Figure 19.6 Classification of scaphoid fracture.
From Gutierrez, G. (1996) Office management of scaphoid fractures. Physician and Sportsmedicine 24(8), 1–8. With permission.
Classification of injury is important as fractures occurring more proximally tend towards avascular necrosis. In addition, fracture orientation should be noted (see Fig. 19.5) as this will influence stability. Horizontal oblique fractures are generally stable, whereas transverse fractures are inherently unstable.
Management
Successful union has been shown in 90% of patients treated with a Herbert differential pitch screw (which is completely buried in the bone) combined with bone grafting (Bunker, McNamee and Scott, 1987). This type of fixation significantly reduces the time to return to active sport. With fixation, return in some athletes is immediate, but on average 4.3 weeks. Athletes treated non-operatively with a playing cast return on average in 11 weeks (Rettig, Weidenbener and Gloyeske, 1994). In a systematic review (12 studies met the inclusion criteria out of 112 initially considered), Modi et al. (2009) found percutaneous fixation to give faster rates of union and an earlier return to sport (mean 7 weeks) compared with cast immobilization.
Wrist pain
Sprains
A ‘sprained wrist’ is a common diagnosis, but really only indicates the area of pain, and the fact that soft tissue is the likely structure affected. The most common tissues affected are the intercarpal ligaments, with or without subluxation of a carpal bone. Pain is reproduced to passive wrist flexion and is generally well-localized to the particular tissue injured. Common ligaments affected include the lunate-capitate (Cyriax, 1982) and scapho-lunate (Wilkes, 1989).
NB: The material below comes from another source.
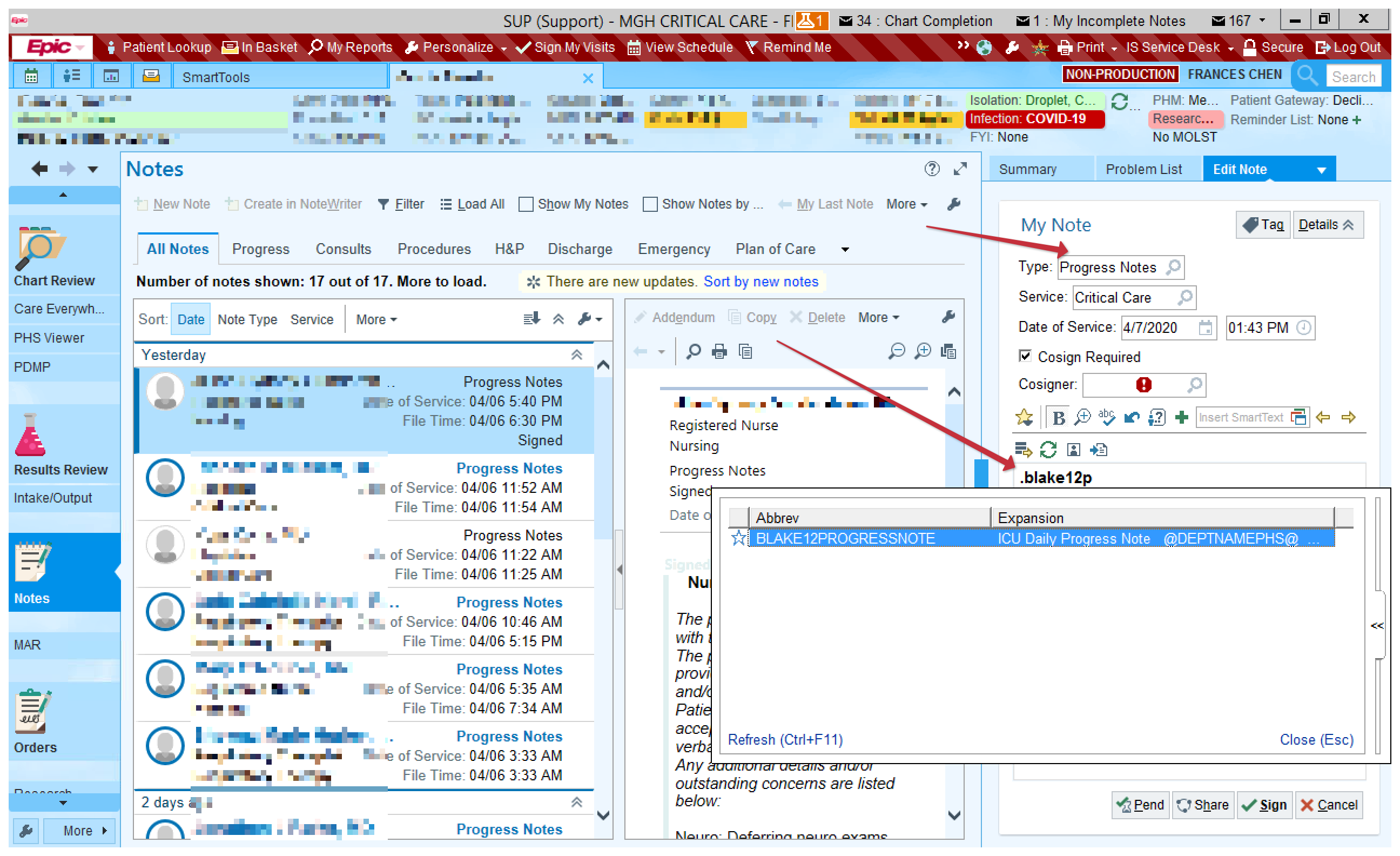The width and height of the screenshot is (1400, 856).
Task: Click the Orders clipboard icon
Action: pyautogui.click(x=32, y=713)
Transverse frictions to the ligament with the wrist flexed are effective, but manipulation to rupture adhesive scarring is not (Cyriax, 1982).
Carpal dislocation
Subluxation or dislocation of a carpal bone, rather than a scaphoid fracture, may occur from a fall onto the outstretched hand. The bone most commonly affected is the lunate, although the capitate may also sublux (Cyriax and Cyriax, 1983). Movement is generally limited in one direction only (contrast the capsular pattern). Pain is localized by palpating in a line along the third finger to reach the third metacarpal. In the normal hand the capitate lies in a hollow just proximal to the base of the third metacarpal and the lunate is felt proximal to this, and slightly towards the ulna.
Keypoint
When palpating the dorsum of the wrist the capitate bone lies in a hollow just proximal to the base of the third (centre) metacarpal and the lunate is felt proximal to this, and slightly towards the ulna (see Fig. 19.1).
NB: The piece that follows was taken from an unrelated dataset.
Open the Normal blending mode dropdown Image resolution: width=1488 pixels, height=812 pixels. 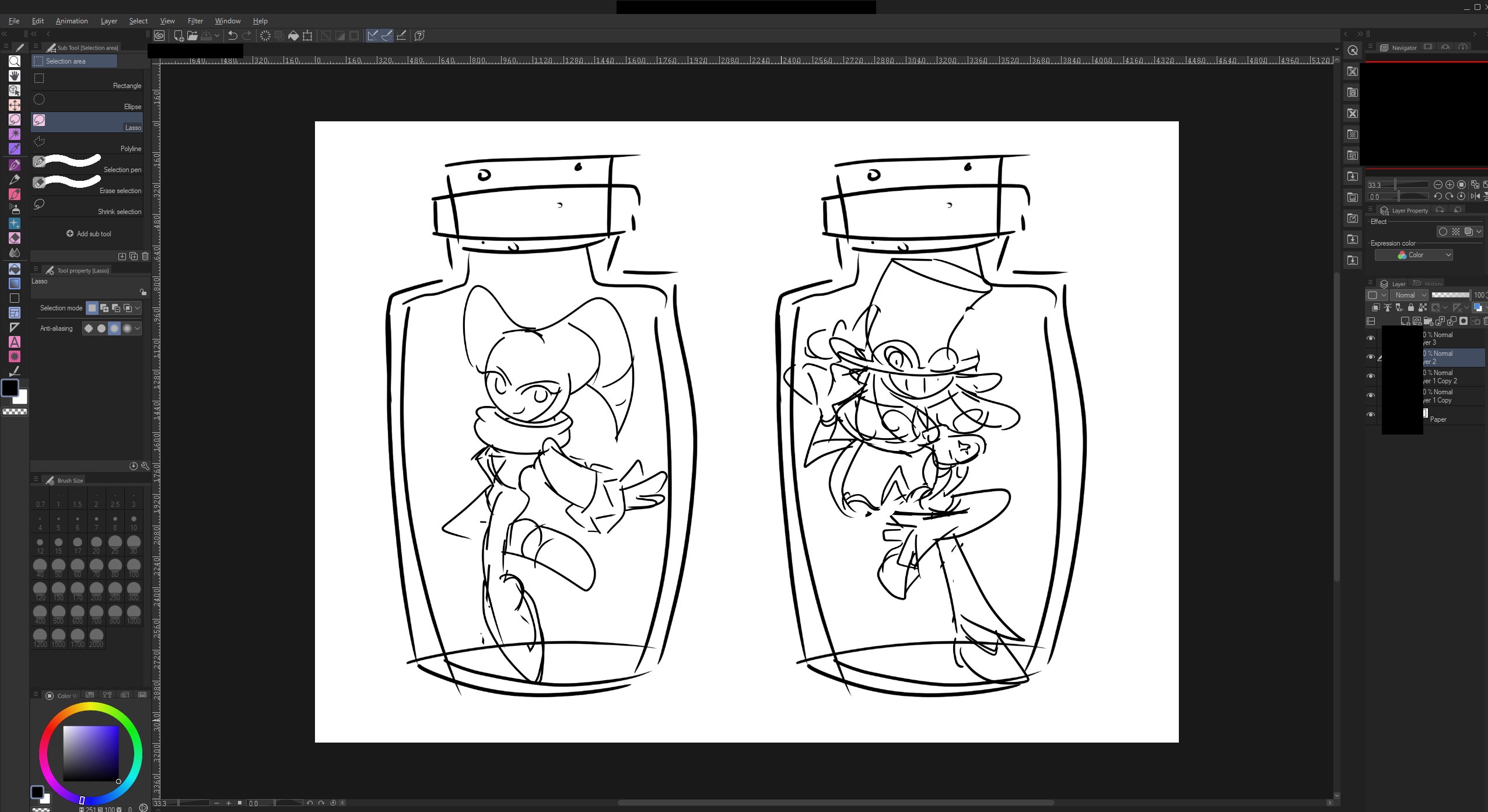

Full dislocation of the lunate may occur with a fall onto the extended wrist. The shape and position of the lunate lying between the lower radius and capitate make it prone to dislocation. On forced wrist extension, the wedged-shaped lunate is squeezed out from between the two bones to lie on the palmar surface of the carpal region (Fig. 19.7) as an apparent ‘swelling’. If the athlete is asked to form a fist, the third metacarpal head should normally project above the second and fourth. Where the lunate has dislocated, however, all three metacarpal heads may appear in line (Magee, 2002).